**Problem to work on**
Look at the entries below and reproduce them exactly.

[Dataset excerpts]

# # # # #

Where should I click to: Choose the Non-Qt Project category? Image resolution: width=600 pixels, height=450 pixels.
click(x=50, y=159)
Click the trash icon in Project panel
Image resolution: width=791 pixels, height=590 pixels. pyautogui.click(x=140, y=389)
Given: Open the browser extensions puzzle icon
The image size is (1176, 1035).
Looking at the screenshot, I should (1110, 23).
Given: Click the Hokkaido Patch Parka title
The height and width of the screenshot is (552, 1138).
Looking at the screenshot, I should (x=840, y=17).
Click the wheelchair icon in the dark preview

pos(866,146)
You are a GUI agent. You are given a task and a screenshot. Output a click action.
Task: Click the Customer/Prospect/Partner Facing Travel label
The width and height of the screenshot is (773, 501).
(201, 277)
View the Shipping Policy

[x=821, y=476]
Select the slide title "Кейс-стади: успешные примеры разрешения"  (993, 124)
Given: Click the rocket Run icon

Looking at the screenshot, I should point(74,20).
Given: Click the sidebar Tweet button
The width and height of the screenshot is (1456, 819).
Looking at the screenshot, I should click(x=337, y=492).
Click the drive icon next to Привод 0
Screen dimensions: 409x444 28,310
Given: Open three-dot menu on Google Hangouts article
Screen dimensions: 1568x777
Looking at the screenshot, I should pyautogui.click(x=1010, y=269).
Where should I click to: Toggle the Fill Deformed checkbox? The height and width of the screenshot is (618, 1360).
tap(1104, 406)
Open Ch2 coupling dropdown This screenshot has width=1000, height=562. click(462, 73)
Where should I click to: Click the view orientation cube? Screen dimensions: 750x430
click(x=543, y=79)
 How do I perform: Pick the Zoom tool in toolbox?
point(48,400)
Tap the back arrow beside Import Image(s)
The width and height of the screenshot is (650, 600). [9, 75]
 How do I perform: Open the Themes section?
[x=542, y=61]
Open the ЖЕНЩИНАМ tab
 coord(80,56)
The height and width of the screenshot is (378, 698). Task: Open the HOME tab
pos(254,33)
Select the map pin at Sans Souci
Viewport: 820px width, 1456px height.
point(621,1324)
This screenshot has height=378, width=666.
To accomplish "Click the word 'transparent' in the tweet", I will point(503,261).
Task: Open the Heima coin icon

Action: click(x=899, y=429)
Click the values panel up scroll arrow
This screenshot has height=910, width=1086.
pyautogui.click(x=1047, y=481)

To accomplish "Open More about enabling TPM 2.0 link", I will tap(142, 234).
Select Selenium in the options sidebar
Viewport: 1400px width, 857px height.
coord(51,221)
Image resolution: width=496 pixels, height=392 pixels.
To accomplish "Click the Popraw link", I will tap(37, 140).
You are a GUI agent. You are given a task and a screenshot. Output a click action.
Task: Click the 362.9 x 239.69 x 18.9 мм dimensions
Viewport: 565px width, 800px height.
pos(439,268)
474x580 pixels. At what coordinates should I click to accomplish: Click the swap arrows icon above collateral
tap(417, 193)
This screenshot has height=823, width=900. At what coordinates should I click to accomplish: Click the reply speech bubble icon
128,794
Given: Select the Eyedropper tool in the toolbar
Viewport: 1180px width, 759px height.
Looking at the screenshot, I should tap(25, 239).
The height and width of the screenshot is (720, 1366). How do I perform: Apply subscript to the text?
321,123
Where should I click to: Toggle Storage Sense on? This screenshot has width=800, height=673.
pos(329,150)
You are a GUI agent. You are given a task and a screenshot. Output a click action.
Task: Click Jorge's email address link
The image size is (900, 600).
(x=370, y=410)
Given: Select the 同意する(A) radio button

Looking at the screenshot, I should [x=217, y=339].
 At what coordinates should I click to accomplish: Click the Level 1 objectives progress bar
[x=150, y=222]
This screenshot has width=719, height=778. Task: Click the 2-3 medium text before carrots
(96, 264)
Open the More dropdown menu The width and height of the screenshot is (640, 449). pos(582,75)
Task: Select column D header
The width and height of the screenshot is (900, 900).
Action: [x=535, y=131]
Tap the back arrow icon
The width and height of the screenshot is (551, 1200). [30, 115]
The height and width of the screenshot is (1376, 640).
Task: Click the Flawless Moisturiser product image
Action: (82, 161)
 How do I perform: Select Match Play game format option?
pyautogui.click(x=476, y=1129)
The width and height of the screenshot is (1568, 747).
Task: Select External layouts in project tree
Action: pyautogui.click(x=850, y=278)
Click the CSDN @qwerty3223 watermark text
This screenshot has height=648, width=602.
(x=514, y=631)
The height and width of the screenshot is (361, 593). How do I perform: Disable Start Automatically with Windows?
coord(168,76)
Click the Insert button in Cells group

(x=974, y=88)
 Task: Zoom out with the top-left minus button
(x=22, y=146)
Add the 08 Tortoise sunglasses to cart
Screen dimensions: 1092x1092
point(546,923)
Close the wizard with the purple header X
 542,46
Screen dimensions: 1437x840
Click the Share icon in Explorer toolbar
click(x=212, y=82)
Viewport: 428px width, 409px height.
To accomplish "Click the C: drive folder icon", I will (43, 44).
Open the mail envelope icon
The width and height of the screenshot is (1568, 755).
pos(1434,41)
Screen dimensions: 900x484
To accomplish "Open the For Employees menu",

# # # # #

**Written response**
Where should I click to: Choose the Non-Qt Project category? Image resolution: width=600 pixels, height=450 pixels.
click(x=50, y=159)
Click the trash icon in Project panel
Image resolution: width=791 pixels, height=590 pixels. pyautogui.click(x=140, y=389)
Given: Open the browser extensions puzzle icon
The image size is (1176, 1035).
Looking at the screenshot, I should (1110, 23).
Given: Click the Hokkaido Patch Parka title
The height and width of the screenshot is (552, 1138).
Looking at the screenshot, I should (x=840, y=17).
Click the wheelchair icon in the dark preview

pos(866,146)
You are a GUI agent. You are given a task and a screenshot. Output a click action.
Task: Click the Customer/Prospect/Partner Facing Travel label
The width and height of the screenshot is (773, 501).
(201, 277)
View the Shipping Policy

[x=821, y=476]
Select the slide title "Кейс-стади: успешные примеры разрешения"  (993, 124)
Given: Click the rocket Run icon

Looking at the screenshot, I should point(74,20).
Given: Click the sidebar Tweet button
The width and height of the screenshot is (1456, 819).
Looking at the screenshot, I should click(x=337, y=492).
Click the drive icon next to Привод 0
Screen dimensions: 409x444 28,310
Given: Open three-dot menu on Google Hangouts article
Screen dimensions: 1568x777
Looking at the screenshot, I should pyautogui.click(x=1010, y=269).
Where should I click to: Toggle the Fill Deformed checkbox? The height and width of the screenshot is (618, 1360).
tap(1104, 406)
Open Ch2 coupling dropdown This screenshot has width=1000, height=562. click(462, 73)
Where should I click to: Click the view orientation cube? Screen dimensions: 750x430
click(x=543, y=79)
 How do I perform: Pick the Zoom tool in toolbox?
point(48,400)
Tap the back arrow beside Import Image(s)
The width and height of the screenshot is (650, 600). [9, 75]
 How do I perform: Open the Themes section?
[x=542, y=61]
Open the ЖЕНЩИНАМ tab
 coord(80,56)
The height and width of the screenshot is (378, 698). Task: Open the HOME tab
pos(254,33)
Select the map pin at Sans Souci
Viewport: 820px width, 1456px height.
point(621,1324)
This screenshot has height=378, width=666.
To accomplish "Click the word 'transparent' in the tweet", I will point(503,261).
Task: Open the Heima coin icon

Action: click(x=899, y=429)
Click the values panel up scroll arrow
This screenshot has height=910, width=1086.
pyautogui.click(x=1047, y=481)

To accomplish "Open More about enabling TPM 2.0 link", I will tap(142, 234).
Select Selenium in the options sidebar
Viewport: 1400px width, 857px height.
coord(51,221)
Image resolution: width=496 pixels, height=392 pixels.
To accomplish "Click the Popraw link", I will tap(37, 140).
You are a GUI agent. You are given a task and a screenshot. Output a click action.
Task: Click the 362.9 x 239.69 x 18.9 мм dimensions
Viewport: 565px width, 800px height.
pos(439,268)
474x580 pixels. At what coordinates should I click to accomplish: Click the swap arrows icon above collateral
tap(417, 193)
This screenshot has height=823, width=900. At what coordinates should I click to accomplish: Click the reply speech bubble icon
128,794
Given: Select the Eyedropper tool in the toolbar
Viewport: 1180px width, 759px height.
Looking at the screenshot, I should tap(25, 239).
The height and width of the screenshot is (720, 1366). How do I perform: Apply subscript to the text?
321,123
Where should I click to: Toggle Storage Sense on? This screenshot has width=800, height=673.
pos(329,150)
You are a GUI agent. You are given a task and a screenshot. Output a click action.
Task: Click Jorge's email address link
The image size is (900, 600).
(x=370, y=410)
Given: Select the 同意する(A) radio button

Looking at the screenshot, I should [x=217, y=339].
 At what coordinates should I click to accomplish: Click the Level 1 objectives progress bar
[x=150, y=222]
This screenshot has width=719, height=778. Task: Click the 2-3 medium text before carrots
(96, 264)
Open the More dropdown menu The width and height of the screenshot is (640, 449). pos(582,75)
Task: Select column D header
The width and height of the screenshot is (900, 900).
Action: [x=535, y=131]
Tap the back arrow icon
The width and height of the screenshot is (551, 1200). [30, 115]
The height and width of the screenshot is (1376, 640).
Task: Click the Flawless Moisturiser product image
Action: (82, 161)
 How do I perform: Select Match Play game format option?
pyautogui.click(x=476, y=1129)
The width and height of the screenshot is (1568, 747).
Task: Select External layouts in project tree
Action: pyautogui.click(x=850, y=278)
Click the CSDN @qwerty3223 watermark text
This screenshot has height=648, width=602.
(x=514, y=631)
The height and width of the screenshot is (361, 593). How do I perform: Disable Start Automatically with Windows?
coord(168,76)
Click the Insert button in Cells group

(x=974, y=88)
 Task: Zoom out with the top-left minus button
(x=22, y=146)
Add the 08 Tortoise sunglasses to cart
Screen dimensions: 1092x1092
point(546,923)
Close the wizard with the purple header X
 542,46
Screen dimensions: 1437x840
Click the Share icon in Explorer toolbar
click(x=212, y=82)
Viewport: 428px width, 409px height.
To accomplish "Click the C: drive folder icon", I will (43, 44).
Open the mail envelope icon
The width and height of the screenshot is (1568, 755).
pos(1434,41)
Screen dimensions: 900x484
To accomplish "Open the For Employees menu",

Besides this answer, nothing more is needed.